▸ **Data excerpts**:
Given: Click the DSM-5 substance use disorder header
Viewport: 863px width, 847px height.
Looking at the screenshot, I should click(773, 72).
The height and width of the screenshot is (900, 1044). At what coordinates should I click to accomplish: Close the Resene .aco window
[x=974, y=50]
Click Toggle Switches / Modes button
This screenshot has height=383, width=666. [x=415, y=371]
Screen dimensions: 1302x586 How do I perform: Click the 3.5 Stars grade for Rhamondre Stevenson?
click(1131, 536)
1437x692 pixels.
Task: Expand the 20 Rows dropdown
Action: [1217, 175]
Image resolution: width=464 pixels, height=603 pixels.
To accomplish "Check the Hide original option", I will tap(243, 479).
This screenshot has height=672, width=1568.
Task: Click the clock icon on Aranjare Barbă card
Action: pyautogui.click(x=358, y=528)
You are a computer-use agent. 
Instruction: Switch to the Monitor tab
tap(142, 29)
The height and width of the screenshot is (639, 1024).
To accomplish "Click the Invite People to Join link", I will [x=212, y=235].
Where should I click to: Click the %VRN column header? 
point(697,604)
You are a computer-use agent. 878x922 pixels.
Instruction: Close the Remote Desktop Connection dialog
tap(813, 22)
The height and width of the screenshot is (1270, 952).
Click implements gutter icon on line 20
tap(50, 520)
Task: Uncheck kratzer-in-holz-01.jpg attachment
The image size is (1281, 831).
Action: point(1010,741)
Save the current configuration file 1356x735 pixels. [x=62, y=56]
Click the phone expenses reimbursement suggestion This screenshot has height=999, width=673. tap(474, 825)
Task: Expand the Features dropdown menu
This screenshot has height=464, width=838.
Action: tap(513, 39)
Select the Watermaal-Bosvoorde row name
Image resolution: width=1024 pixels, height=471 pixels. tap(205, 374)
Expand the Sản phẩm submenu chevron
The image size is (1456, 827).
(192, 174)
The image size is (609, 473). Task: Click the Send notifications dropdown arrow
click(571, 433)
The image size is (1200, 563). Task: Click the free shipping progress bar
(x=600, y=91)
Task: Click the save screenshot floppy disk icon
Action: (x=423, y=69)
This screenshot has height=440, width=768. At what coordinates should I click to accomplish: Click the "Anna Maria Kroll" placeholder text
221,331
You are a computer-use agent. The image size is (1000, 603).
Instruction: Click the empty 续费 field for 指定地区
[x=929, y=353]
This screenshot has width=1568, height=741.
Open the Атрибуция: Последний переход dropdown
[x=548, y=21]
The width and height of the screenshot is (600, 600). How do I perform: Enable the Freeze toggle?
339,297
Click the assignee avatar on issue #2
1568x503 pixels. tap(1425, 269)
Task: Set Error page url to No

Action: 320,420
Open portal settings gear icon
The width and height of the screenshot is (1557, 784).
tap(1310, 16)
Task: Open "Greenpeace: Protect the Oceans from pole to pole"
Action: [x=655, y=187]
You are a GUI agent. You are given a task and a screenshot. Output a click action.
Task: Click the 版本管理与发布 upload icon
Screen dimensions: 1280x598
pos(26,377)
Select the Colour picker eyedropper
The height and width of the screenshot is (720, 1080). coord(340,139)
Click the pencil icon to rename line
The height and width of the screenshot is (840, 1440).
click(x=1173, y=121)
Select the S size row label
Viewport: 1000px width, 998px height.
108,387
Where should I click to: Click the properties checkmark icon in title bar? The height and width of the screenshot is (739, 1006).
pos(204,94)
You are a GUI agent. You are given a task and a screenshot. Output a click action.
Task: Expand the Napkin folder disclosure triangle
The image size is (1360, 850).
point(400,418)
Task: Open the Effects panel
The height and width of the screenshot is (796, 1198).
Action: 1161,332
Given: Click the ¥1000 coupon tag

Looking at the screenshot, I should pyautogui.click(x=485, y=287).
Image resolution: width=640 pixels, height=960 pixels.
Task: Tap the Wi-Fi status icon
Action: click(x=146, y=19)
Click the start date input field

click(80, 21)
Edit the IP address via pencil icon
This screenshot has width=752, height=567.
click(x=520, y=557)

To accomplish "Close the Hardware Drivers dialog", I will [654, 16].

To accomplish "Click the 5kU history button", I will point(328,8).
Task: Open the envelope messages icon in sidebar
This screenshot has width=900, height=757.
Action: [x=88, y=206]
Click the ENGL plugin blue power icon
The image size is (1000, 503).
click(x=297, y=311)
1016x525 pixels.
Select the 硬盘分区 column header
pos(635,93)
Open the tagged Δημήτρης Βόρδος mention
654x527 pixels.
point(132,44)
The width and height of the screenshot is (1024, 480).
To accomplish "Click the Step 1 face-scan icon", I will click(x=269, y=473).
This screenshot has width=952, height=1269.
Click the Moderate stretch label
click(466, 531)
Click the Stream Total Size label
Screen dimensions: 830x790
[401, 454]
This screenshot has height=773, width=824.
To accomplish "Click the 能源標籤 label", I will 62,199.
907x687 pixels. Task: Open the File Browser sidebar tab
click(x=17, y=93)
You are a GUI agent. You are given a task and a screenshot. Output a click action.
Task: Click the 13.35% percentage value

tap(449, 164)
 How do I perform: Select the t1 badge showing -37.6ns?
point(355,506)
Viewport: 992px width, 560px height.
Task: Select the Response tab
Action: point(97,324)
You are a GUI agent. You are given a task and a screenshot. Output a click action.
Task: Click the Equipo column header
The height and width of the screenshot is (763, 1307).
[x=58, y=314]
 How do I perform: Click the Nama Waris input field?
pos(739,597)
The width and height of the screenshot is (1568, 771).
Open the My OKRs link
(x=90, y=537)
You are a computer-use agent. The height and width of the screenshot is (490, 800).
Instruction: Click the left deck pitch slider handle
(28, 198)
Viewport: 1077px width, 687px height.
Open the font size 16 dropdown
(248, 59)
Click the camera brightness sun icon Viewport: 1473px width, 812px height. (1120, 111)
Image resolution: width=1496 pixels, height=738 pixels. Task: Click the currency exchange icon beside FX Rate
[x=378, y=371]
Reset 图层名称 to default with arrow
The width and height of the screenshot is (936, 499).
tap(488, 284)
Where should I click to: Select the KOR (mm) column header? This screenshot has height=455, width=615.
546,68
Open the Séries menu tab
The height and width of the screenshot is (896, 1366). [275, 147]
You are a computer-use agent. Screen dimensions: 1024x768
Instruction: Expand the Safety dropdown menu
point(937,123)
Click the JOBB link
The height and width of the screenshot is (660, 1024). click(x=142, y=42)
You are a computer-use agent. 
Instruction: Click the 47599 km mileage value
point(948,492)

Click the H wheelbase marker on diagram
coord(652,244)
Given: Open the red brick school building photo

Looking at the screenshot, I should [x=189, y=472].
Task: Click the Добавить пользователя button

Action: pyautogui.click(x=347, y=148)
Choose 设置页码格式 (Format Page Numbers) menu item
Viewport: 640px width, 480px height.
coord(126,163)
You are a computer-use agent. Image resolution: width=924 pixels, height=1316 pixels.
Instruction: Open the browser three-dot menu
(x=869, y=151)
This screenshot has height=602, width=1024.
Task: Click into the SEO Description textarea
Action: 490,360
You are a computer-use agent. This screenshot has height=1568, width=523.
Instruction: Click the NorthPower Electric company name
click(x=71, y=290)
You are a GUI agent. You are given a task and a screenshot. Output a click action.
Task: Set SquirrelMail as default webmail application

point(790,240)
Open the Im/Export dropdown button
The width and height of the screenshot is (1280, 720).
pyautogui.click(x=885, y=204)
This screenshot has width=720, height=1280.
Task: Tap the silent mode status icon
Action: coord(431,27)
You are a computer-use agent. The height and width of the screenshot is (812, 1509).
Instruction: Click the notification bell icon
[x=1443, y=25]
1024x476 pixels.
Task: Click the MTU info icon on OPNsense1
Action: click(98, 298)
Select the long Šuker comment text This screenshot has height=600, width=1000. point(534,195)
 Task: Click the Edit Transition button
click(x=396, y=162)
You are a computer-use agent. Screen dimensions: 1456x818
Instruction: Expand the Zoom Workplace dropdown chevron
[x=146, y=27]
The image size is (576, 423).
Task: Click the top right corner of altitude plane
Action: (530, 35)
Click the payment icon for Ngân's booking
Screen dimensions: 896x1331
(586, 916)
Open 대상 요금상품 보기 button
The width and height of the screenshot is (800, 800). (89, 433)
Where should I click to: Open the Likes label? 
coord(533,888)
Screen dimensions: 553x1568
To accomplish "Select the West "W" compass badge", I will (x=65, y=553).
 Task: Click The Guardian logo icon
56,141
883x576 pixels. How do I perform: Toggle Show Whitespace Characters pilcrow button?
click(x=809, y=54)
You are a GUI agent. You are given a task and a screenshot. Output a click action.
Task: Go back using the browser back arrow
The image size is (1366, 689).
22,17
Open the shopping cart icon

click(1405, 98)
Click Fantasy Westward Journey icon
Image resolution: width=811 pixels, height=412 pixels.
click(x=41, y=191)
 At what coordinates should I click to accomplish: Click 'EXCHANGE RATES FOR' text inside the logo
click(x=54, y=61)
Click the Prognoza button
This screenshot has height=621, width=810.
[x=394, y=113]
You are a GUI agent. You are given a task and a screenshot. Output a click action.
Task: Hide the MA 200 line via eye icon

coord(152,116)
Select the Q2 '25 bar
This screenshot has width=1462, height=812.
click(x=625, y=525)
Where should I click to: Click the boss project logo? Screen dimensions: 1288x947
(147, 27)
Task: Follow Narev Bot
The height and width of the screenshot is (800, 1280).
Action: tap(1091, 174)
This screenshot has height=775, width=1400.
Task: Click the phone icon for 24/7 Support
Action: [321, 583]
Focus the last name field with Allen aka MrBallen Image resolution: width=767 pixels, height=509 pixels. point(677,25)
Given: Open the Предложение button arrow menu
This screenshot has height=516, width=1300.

▸ **Task requirements**:
Only one stretch of the data above is needed. Restate it word for word, from the line containing "Task: Click the Equipo column header" through the line containing "The width and height of the screenshot is (1568, 771).", both ends included.

▸ **Response to the exercise**:
Task: Click the Equipo column header
The height and width of the screenshot is (763, 1307).
[x=58, y=314]
 How do I perform: Click the Nama Waris input field?
pos(739,597)
The width and height of the screenshot is (1568, 771).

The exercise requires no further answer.